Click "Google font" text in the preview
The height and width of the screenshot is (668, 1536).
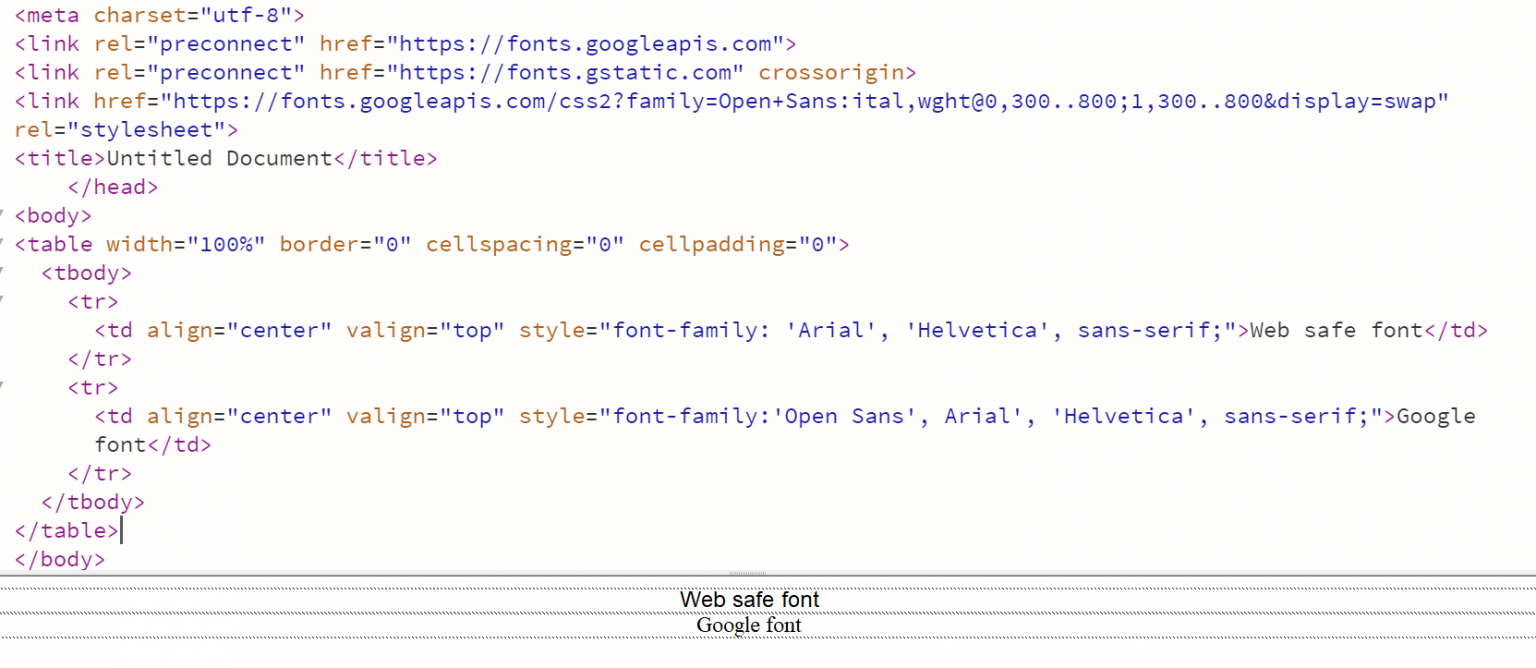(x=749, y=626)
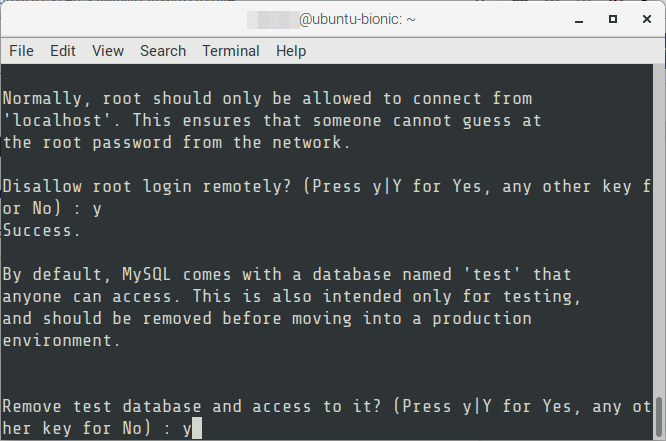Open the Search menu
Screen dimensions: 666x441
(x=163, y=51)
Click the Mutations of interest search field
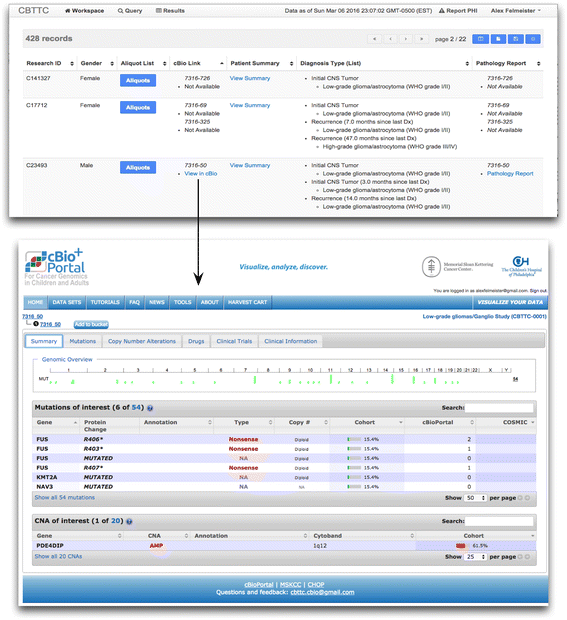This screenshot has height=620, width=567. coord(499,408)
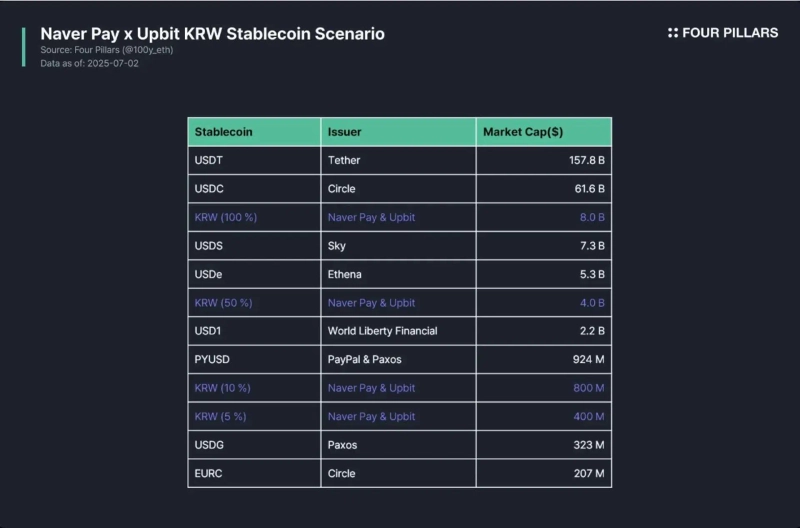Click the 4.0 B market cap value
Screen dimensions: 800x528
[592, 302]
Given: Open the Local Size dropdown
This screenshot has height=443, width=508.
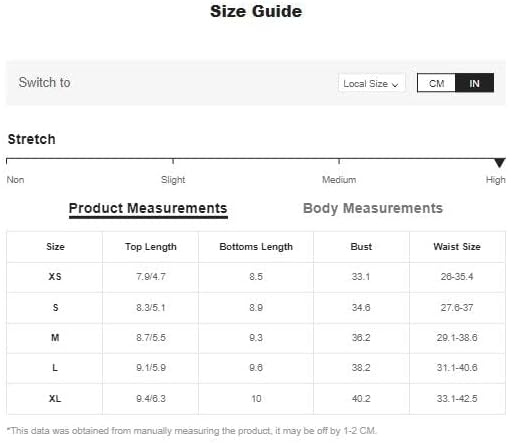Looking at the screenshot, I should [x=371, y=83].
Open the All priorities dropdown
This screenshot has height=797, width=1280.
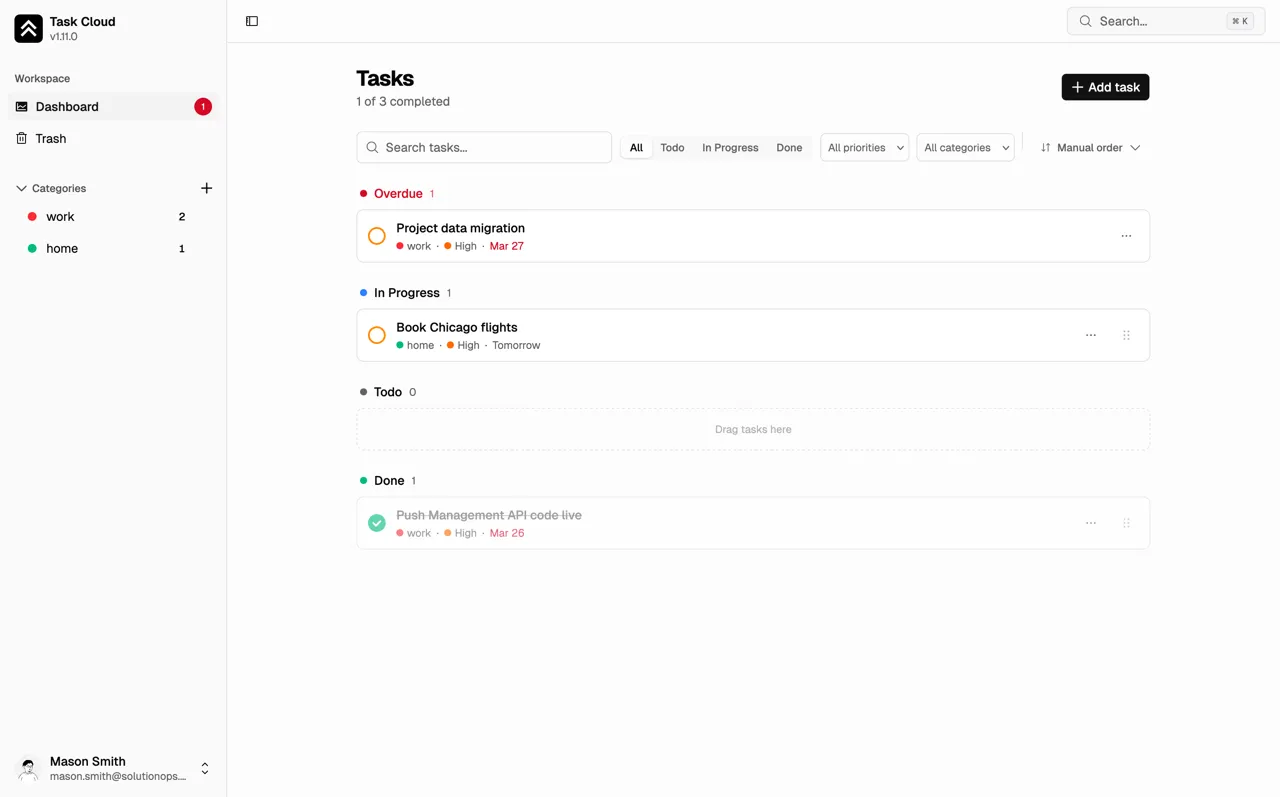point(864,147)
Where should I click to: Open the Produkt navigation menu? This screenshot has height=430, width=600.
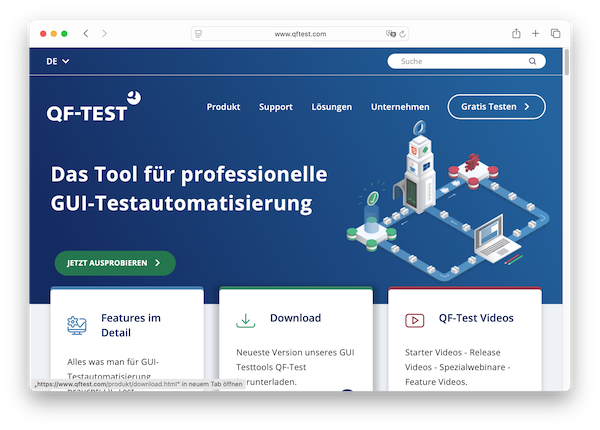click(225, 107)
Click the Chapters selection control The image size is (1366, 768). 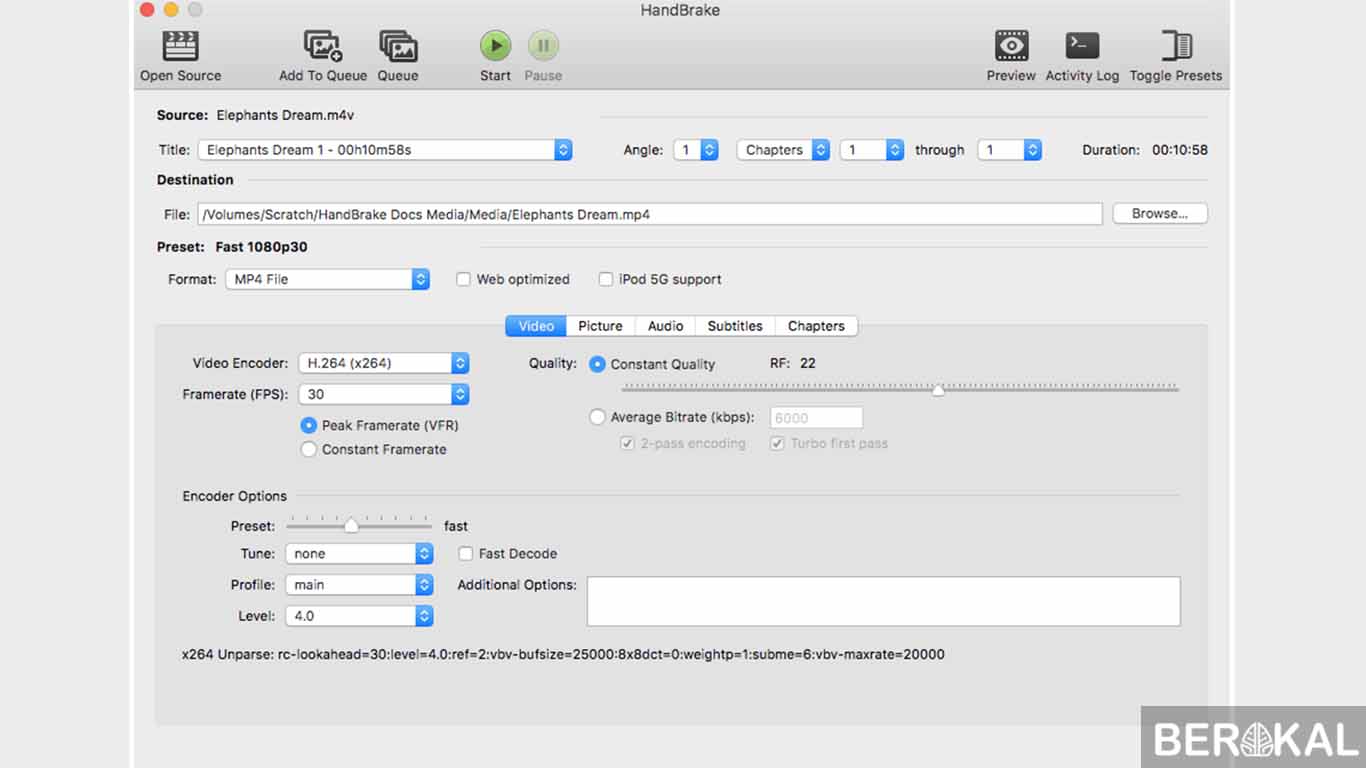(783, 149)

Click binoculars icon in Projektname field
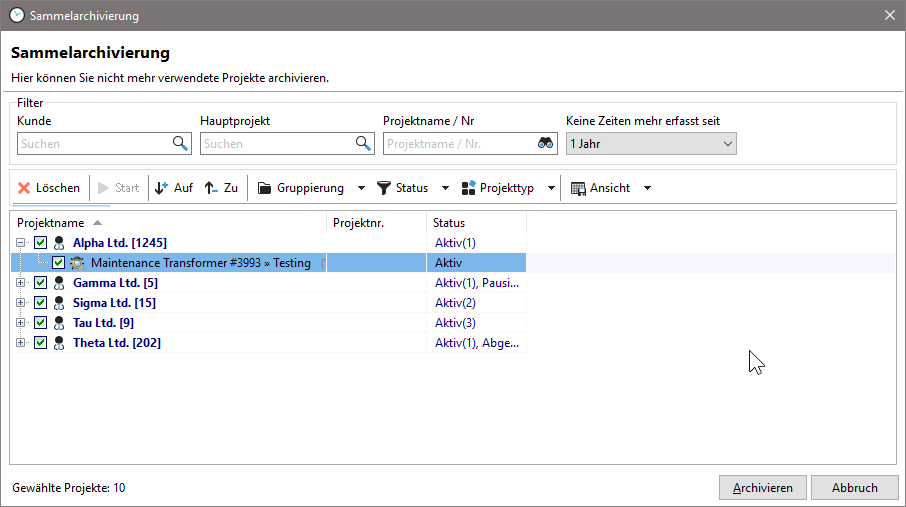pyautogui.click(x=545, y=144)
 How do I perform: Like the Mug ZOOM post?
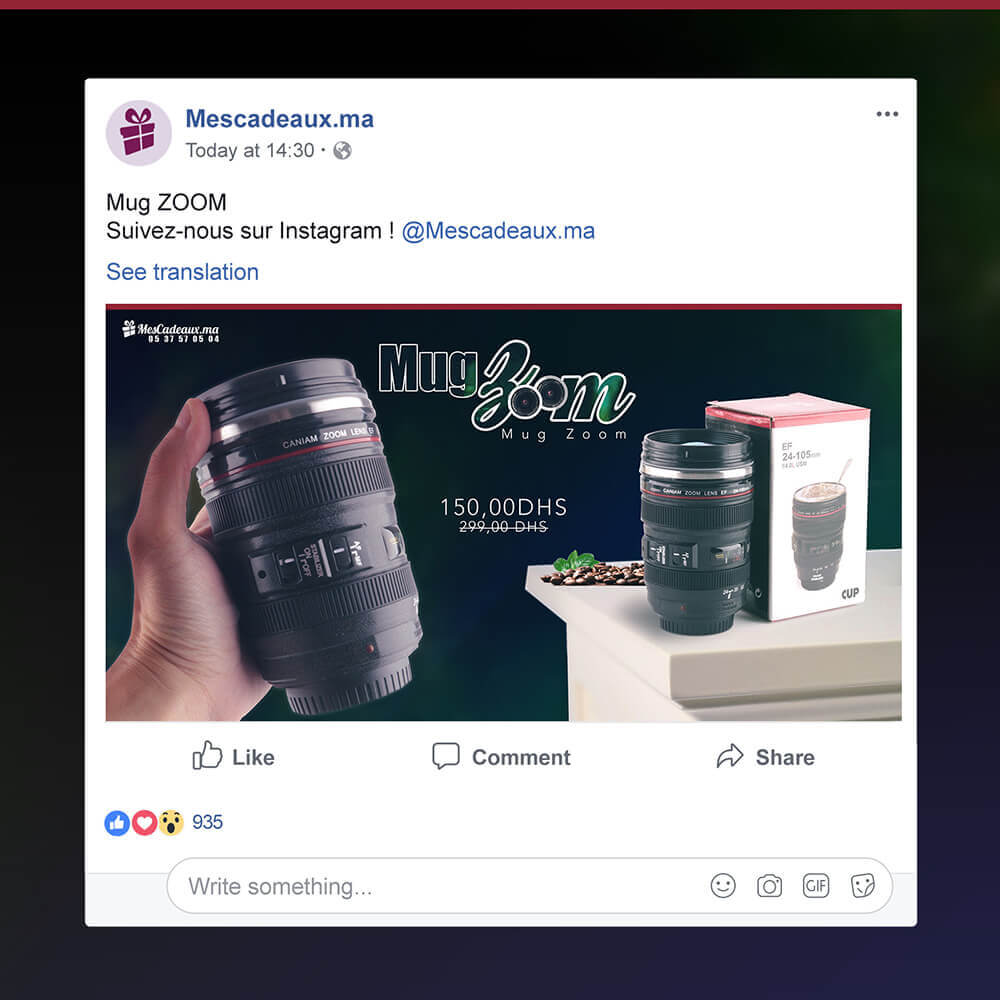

## DIRECTIONS
Begin at the line containing "Click binoculars icon in Projektname field" and copy every line through the end of the data above exactly, omitting the pictures.

## SOLUTION TO THIS TASK
Click binoculars icon in Projektname field
pyautogui.click(x=545, y=144)
 How do I perform: Like the Mug ZOOM post?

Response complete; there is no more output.